Given records ▸
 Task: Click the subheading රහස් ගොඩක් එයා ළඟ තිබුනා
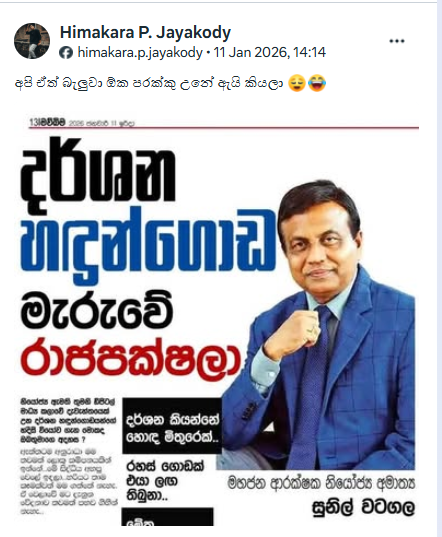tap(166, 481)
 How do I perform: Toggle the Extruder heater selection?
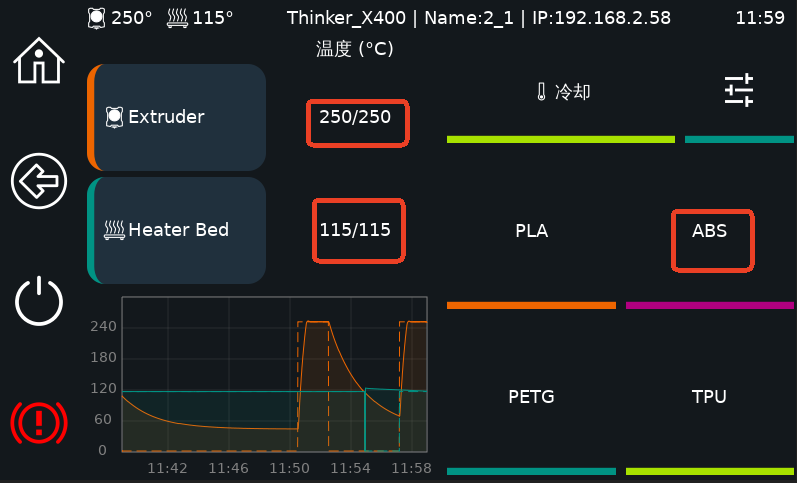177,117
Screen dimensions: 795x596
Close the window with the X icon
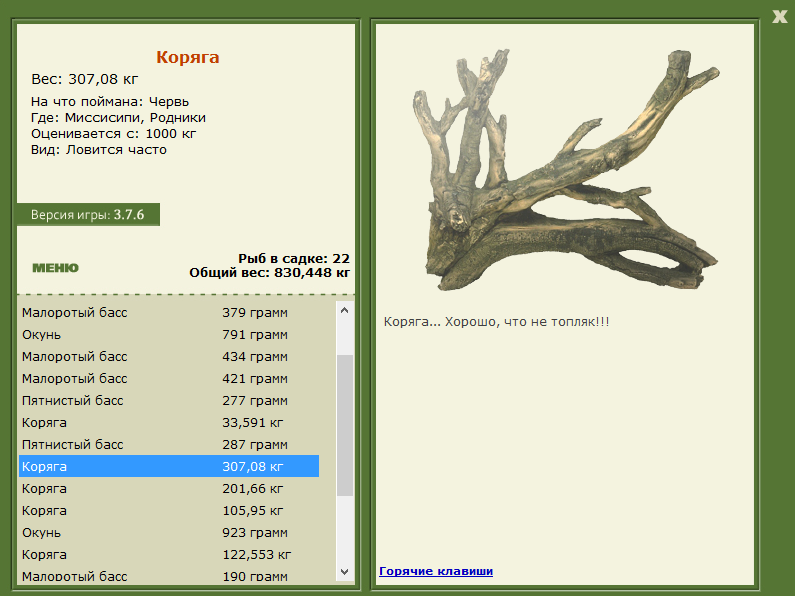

--

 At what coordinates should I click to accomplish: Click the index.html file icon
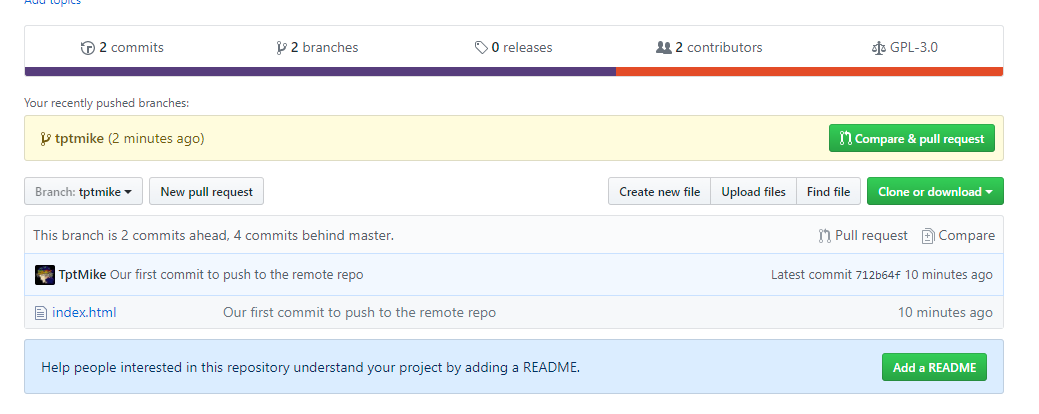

==

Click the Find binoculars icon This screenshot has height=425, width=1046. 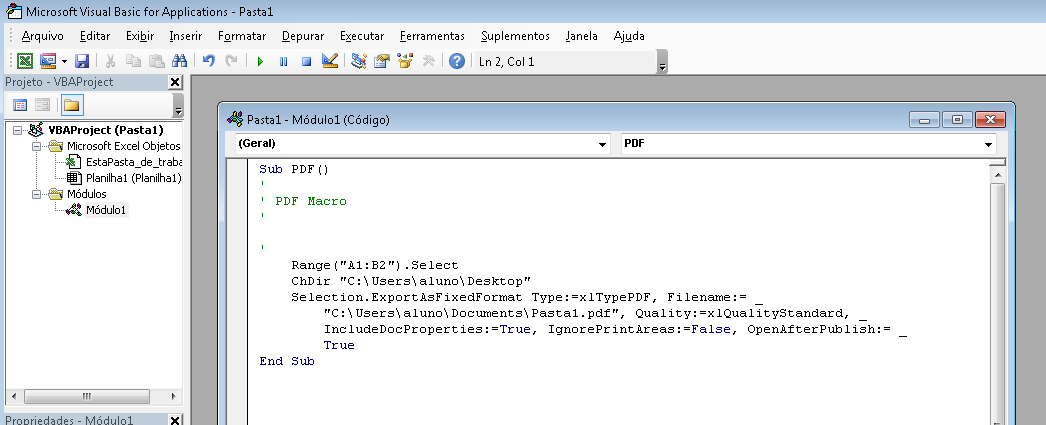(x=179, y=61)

Work order ▸
Exactly reproduce the lines above, starting at the one that contains "Task: Click the" and ending at the one that contains "Close the window with the X icon", both inclusive; leave the pictures out and add no other lines.

Result of the exercise ▸
 Task: Click the subheading රහස් ගොඩක් එයා ළඟ තිබුනා
tap(166, 481)
 How do I perform: Toggle the Extruder heater selection?
177,117
Screen dimensions: 795x596
Close the window with the X icon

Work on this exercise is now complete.